## Exercise description
Put the lines of the listing into a numbered list, starting with the line that contains "The width and height of the screenshot is (800, 525)." and going on through the end of the listing, with blank lines left out.

⁂

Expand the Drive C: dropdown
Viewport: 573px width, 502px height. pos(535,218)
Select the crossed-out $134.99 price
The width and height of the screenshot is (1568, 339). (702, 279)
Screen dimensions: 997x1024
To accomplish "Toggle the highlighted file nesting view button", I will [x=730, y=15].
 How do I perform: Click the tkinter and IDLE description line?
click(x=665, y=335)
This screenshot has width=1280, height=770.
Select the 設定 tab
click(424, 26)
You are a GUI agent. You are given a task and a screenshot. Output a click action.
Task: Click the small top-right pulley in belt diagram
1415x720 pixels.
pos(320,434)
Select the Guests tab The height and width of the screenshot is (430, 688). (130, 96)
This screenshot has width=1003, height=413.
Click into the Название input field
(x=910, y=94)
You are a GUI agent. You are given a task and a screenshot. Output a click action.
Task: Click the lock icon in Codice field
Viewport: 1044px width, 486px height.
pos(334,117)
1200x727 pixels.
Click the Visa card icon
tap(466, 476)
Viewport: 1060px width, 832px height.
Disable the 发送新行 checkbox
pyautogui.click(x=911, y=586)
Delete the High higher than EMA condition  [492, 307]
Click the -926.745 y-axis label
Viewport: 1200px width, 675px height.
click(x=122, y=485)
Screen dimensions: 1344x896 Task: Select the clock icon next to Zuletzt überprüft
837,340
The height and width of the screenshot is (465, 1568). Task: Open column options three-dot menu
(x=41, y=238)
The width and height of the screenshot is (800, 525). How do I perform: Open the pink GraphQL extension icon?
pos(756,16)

⁂

## Expected answer
1. The width and height of the screenshot is (800, 525). How do I perform: Open the pink GraphQL extension icon?
2. pos(756,16)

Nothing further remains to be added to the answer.